First off - Yoga and zen are fairly close in nature, I agree. Especially when we come at each as a spiritual tool or as a healthly tool or as something to market. From my point of view this progression goes from best to better to bad.
Secondly - With the relative anonymous nature of the internet we do have the ability to say things that we wouldn't ordinarily say in real life. I try to temper this by realizing that if I wouldn't say it in a conversation (or arguement) I shouldn't say it online. Which has led me to the belief that I may just be an argumentative ass (it has been stated before). I don't agree with the removal of or worst (and sometimes) most honest comments. We learn from them and we learn to argue better or at least to be more accepting of others.
I leave my dirty laundry out in the wind at least to teach me that lesson (when others don't do it for me).
Cheers,
Hi Jack,
I totally agree that we learn from the messy and nasty comments.

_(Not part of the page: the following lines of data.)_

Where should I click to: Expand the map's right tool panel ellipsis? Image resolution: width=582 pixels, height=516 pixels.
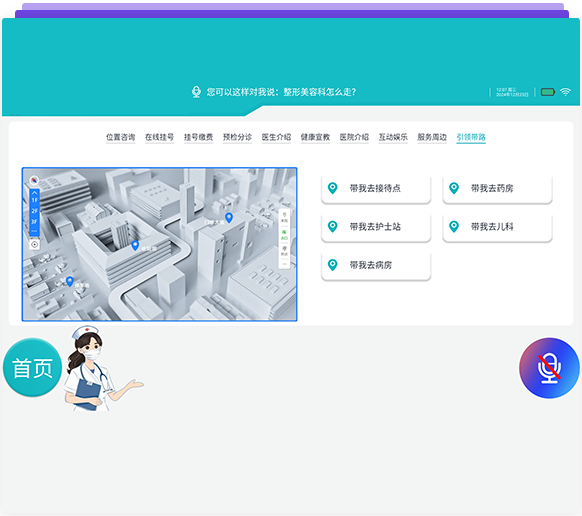pos(285,264)
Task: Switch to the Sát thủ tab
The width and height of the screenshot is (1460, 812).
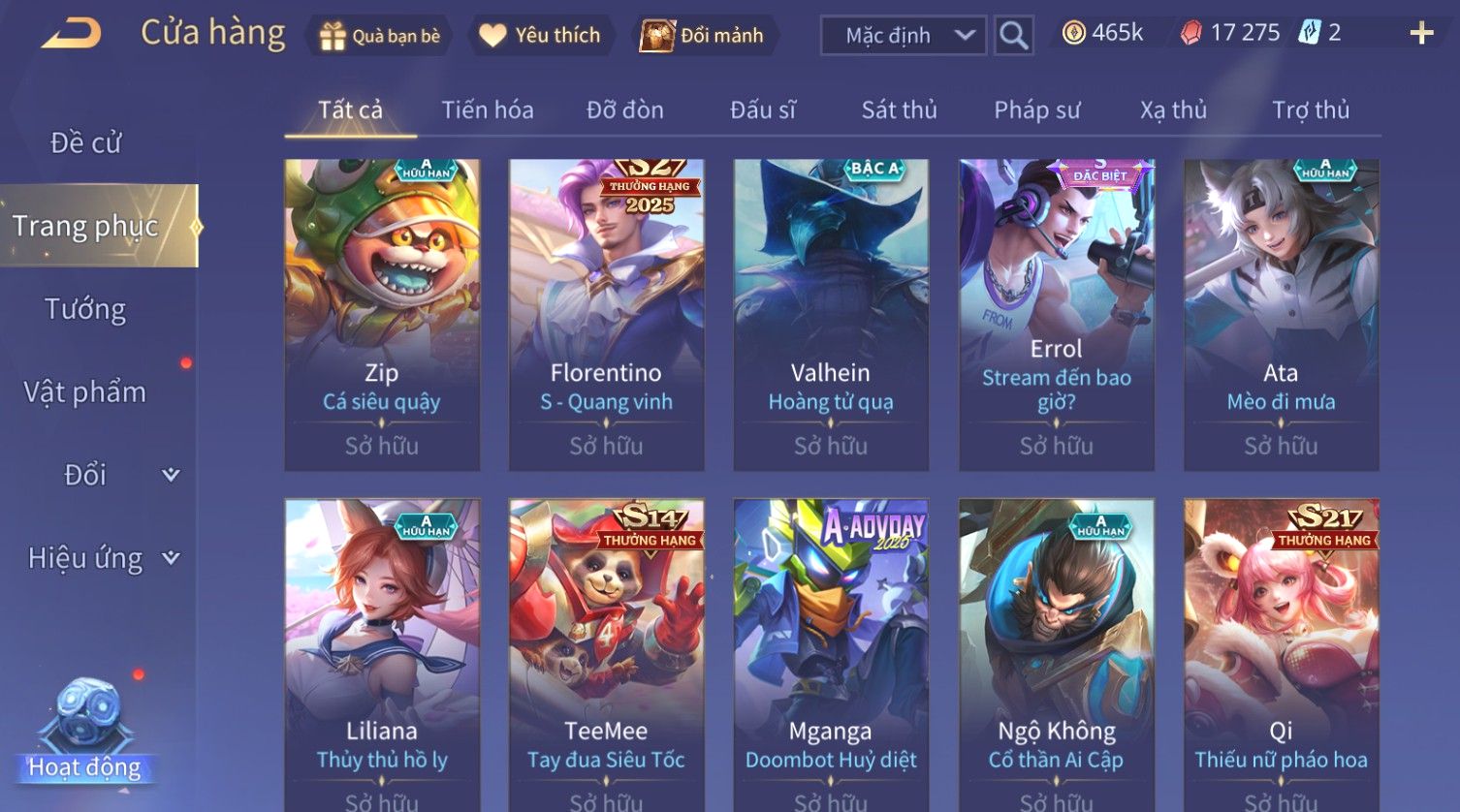Action: (899, 110)
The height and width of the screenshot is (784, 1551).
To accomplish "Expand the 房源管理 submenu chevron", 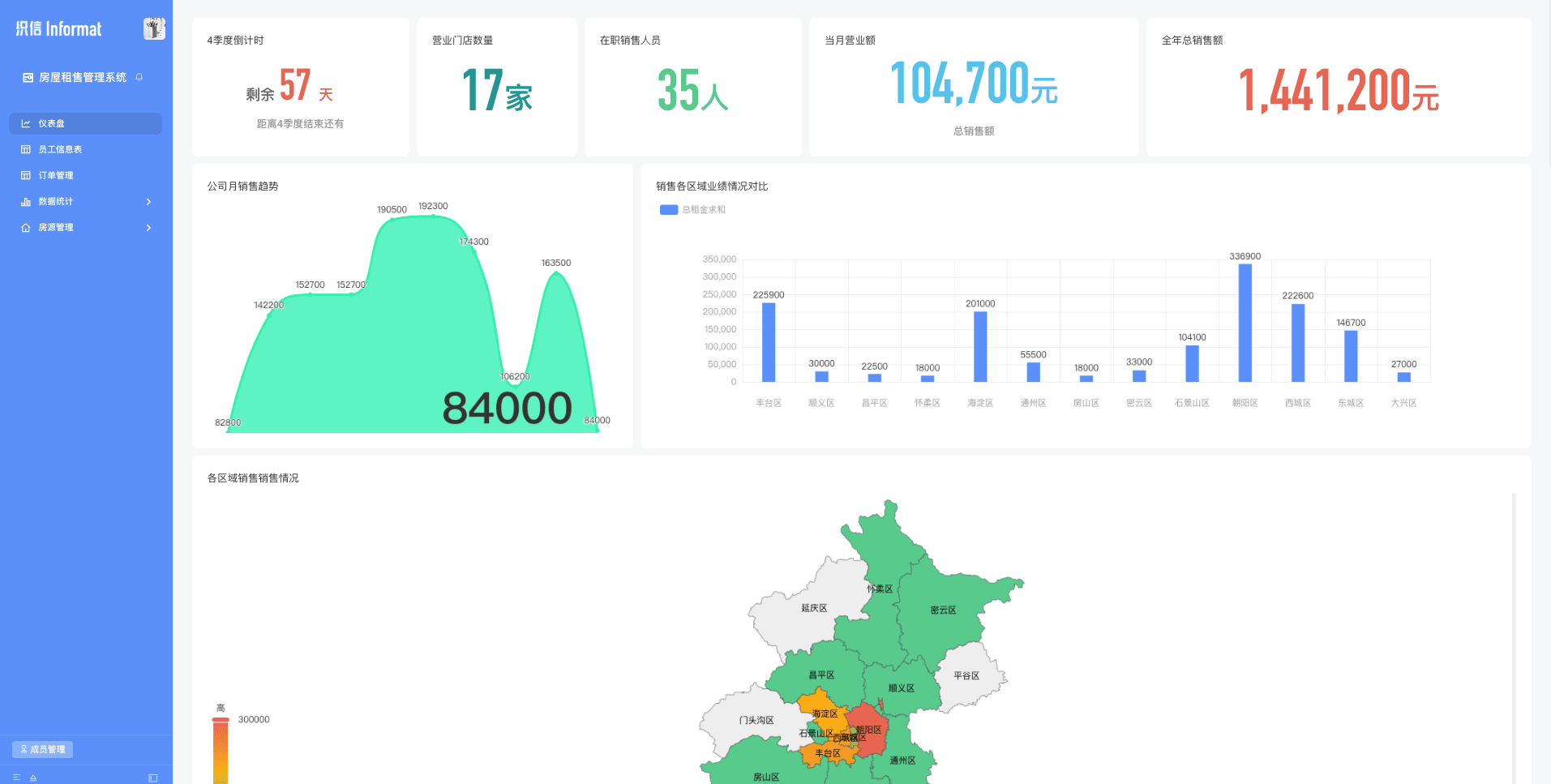I will [x=148, y=228].
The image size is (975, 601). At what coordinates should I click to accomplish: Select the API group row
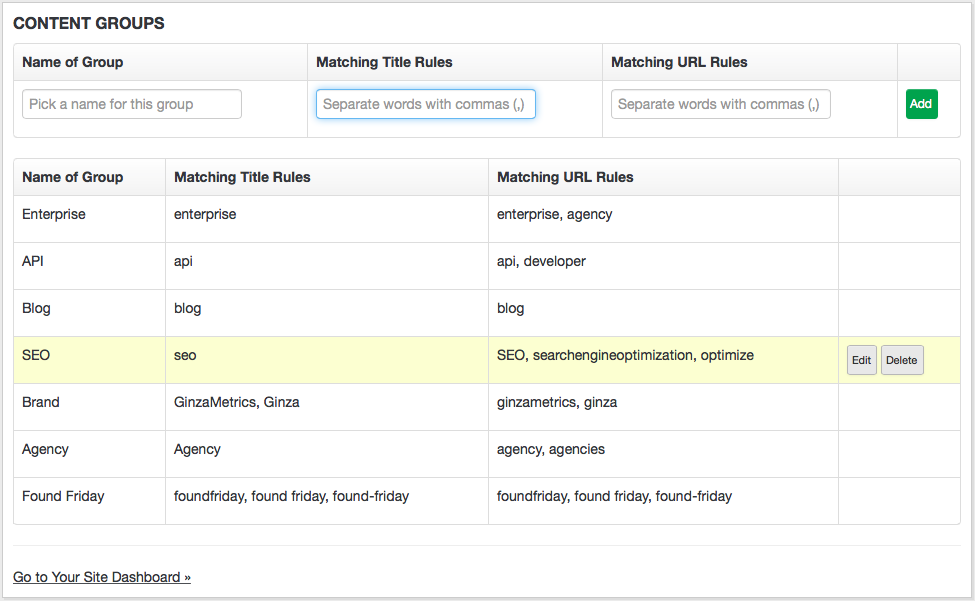click(33, 261)
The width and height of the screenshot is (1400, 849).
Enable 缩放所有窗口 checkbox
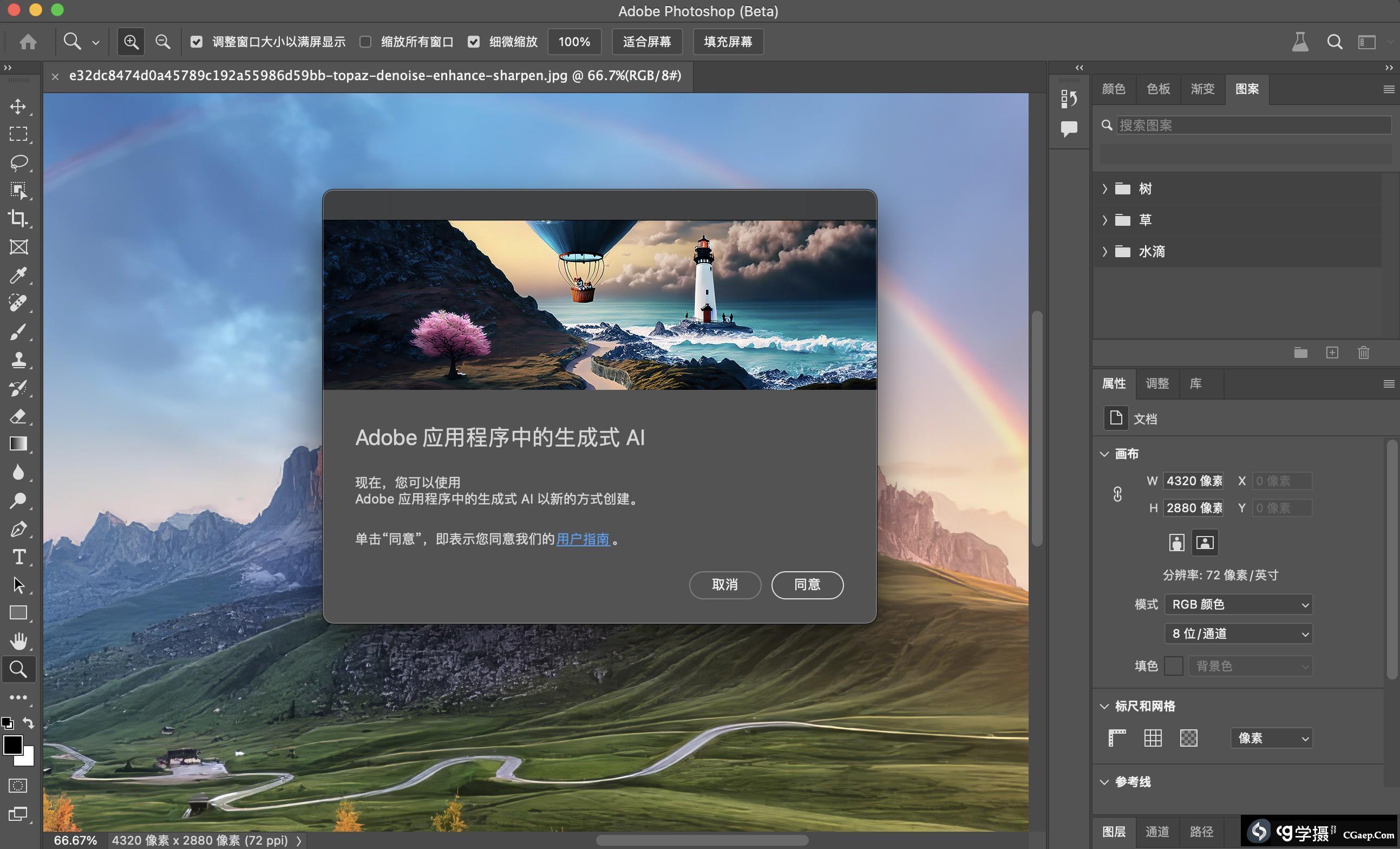pyautogui.click(x=365, y=42)
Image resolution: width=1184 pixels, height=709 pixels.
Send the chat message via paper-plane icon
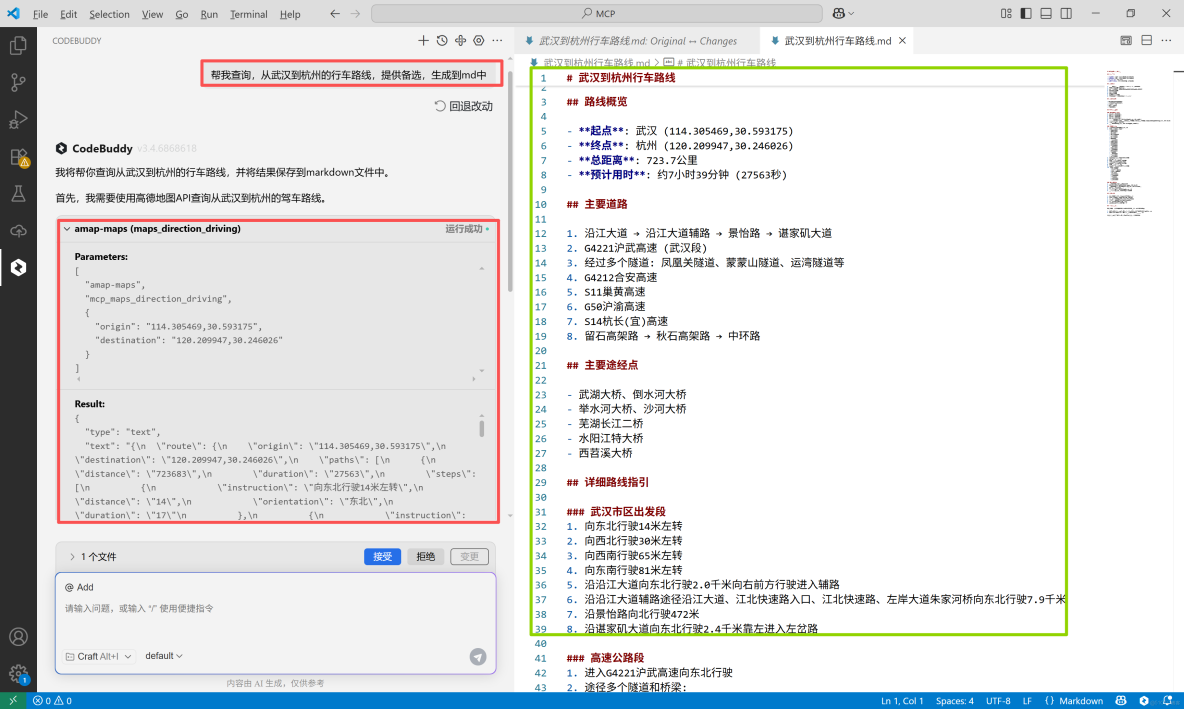pos(478,657)
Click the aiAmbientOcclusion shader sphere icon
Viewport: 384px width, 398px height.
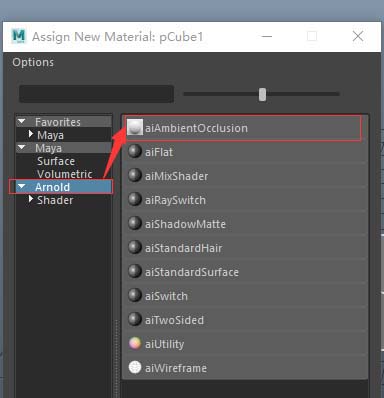135,127
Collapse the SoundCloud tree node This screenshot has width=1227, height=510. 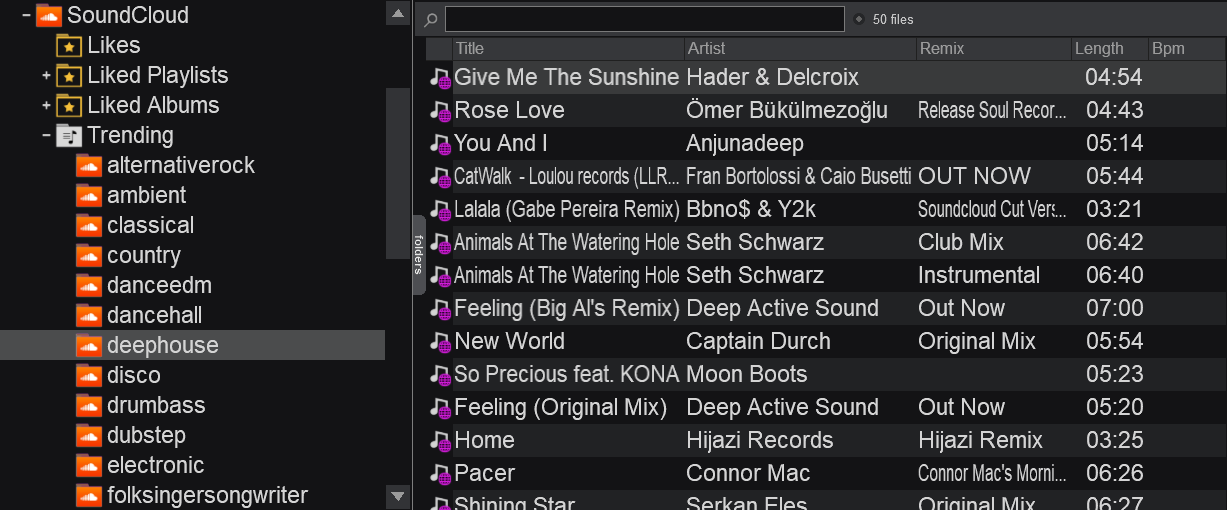click(27, 15)
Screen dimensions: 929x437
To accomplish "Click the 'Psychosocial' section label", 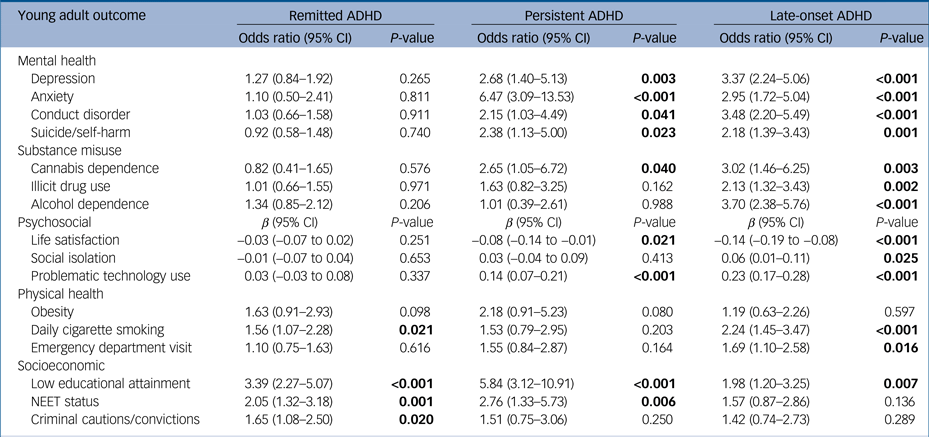I will (x=55, y=222).
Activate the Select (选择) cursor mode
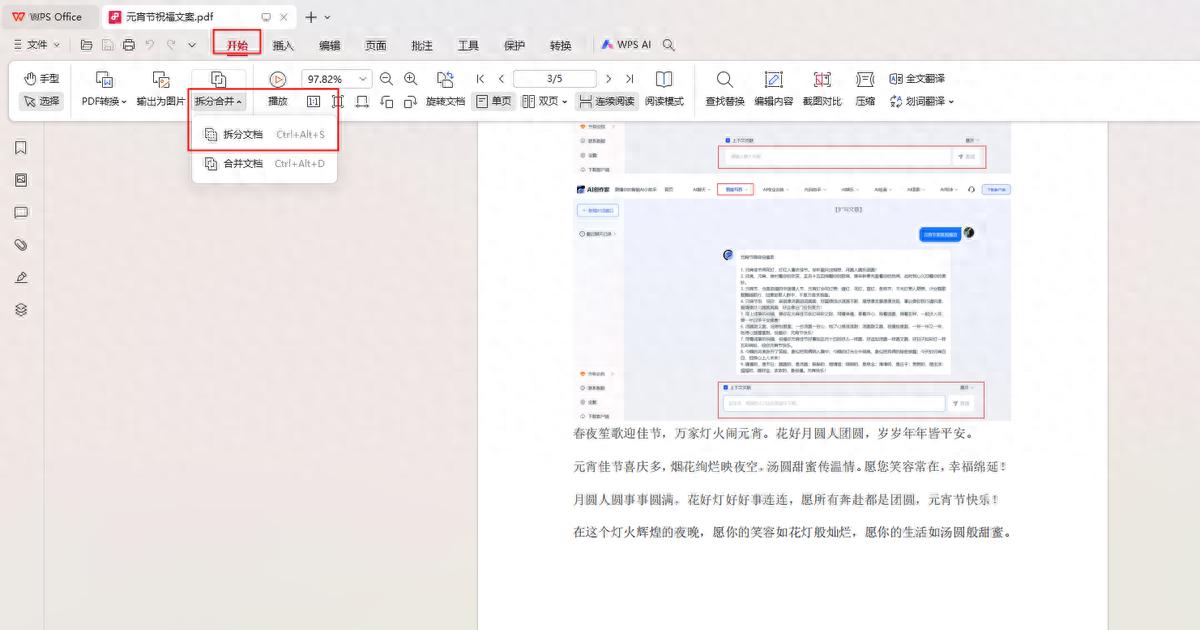Image resolution: width=1200 pixels, height=630 pixels. coord(41,101)
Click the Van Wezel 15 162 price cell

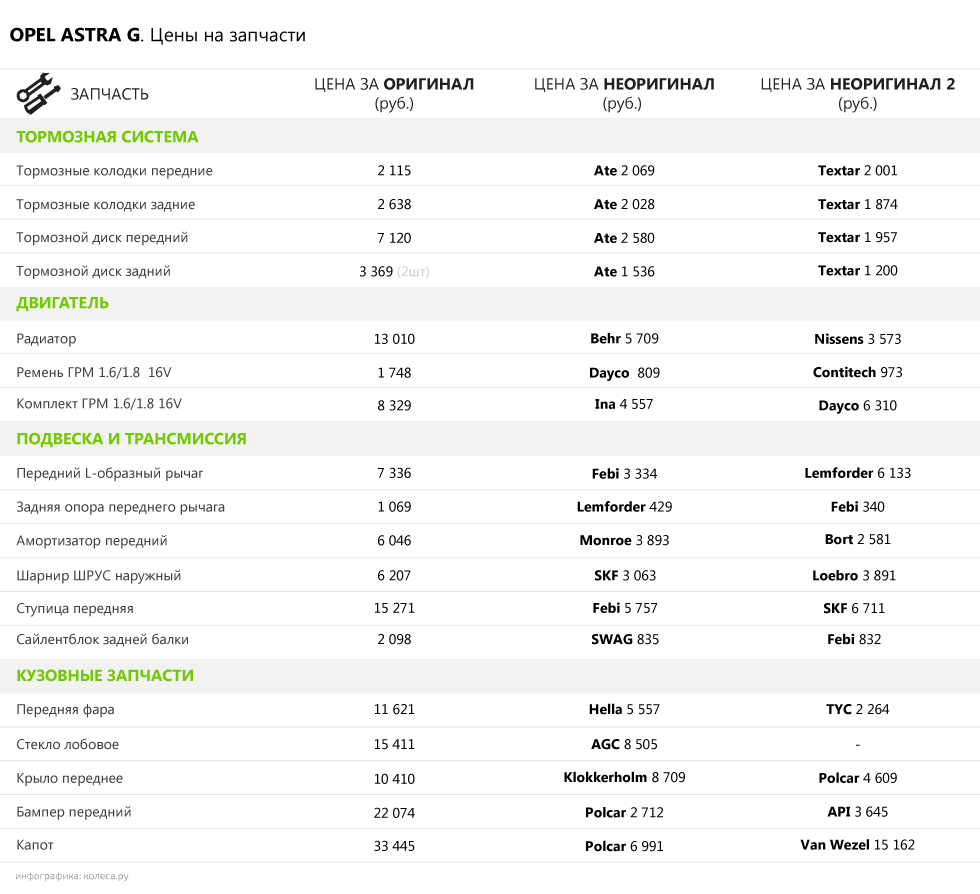pyautogui.click(x=857, y=845)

I'm not one for censorship, which maybe comes as a surprise to those who might link my political views with that kind of agenda. I routinely go back to the comment the Dalai Lama made about the Chinese being his best teachers. If you try and block out or eliminate from your life that which you most dislike, you're bound to suffer all the more.
Best,
Nathan
Nice take on this, Nathan. Stephen Cope has an interesting bit on raja yoga and Buddhism (their parallels and differences) in the back of his book, The Wisdom of Yoga.
By the way - as an aside: since my post on headstand and bakasana, I made it up into both handstand and forearm balance (at the wall) in Sunday's class - to my complete shock! Doing headstand opened the door to my internal knowledge of myself, the bodily instinct that I had the strength and skill to do these poses - and feel good in them - in spite of the tricks of my mind. And then they became possible for me! What other unaccessed potentials are inside?!
Good luck with your practice - on the mat and everywhere. May many things become possible! :)
"I made it up into both handstand and forearm balance (at the wall) in Sunday's class - to my complete shock! Doing headstand opened the door to my internal knowledge of myself, the bodily instinct that I had the strength and skill to do these poses - and feel good in them - in spite of the tricks of my mind." Excellent! Way to go! I did handstand after reading your post, but didn't stay up too long. And this week has been terribly exhausting, so I've mostly been doing "easy" backbends, and restorative stuff. I'll get back to those wiley inversions soon!